# Audio fiction / Podcasts / Audiodrama's



## virgiltracey

Hi All,

Over the last year i've found my work getting rapidly more busy, with overall demand up 600% on last year.

As a result I'm spending a lot more time at the desk doing admin and paperwork, research and customer contact.

I find it far easier to focus on these tasks if i'm listening to something and over the past year i've got really into audiodramas, I have a couple in the library yet to listen to, but wondered if anyone else is into them and had any recommendation's?

Never really been into the non-fiction style podcasts, so just fictional / stories / cast drama ones if you have them!


----------



## Andyblue

Been listening to Jake Humphries “High Performance “ podcast recently.
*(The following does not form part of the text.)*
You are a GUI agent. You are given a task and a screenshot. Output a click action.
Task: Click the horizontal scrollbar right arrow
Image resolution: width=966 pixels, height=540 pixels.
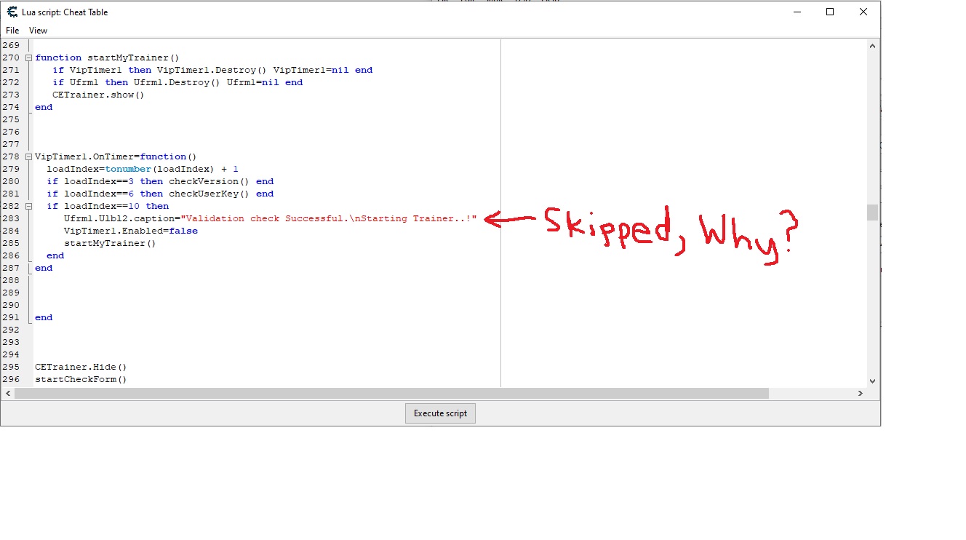[x=860, y=393]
My wife got me into them - listen on journey into work. 

He has really interesting people on, some really good podcasts :thumb:


----------



## GeeWhizRS

Try 'The Thought Police'. :thumb:


----------



## virgiltracey

Thanks for the replies guys, but those are both non-fiction rather than fictional podcasts, was hoping to find some new things to listen to that are more drama based.


----------



## Gas head

Hey Virgil

Ive not looked but pretty sure you could download audio stories off youtube, might be worth a search.
Glad your busy has there been that much of a rush on what you make in the factory?


----------



## virgiltracey

Gas head said:


> Hey Virgil
> 
> Ive not looked but pretty sure you could download audio stories off youtube, might be worth a search.
> Glad your busy has there been that much of a rush on what you make in the factory?


Hey mate!

Yes super busy! unbelievably so, even now i'm returning from a week away and over 400 emails!

I've had a couple of my previous audio dramas return for second series, so thats keeping me going this week. hope you're well too


----------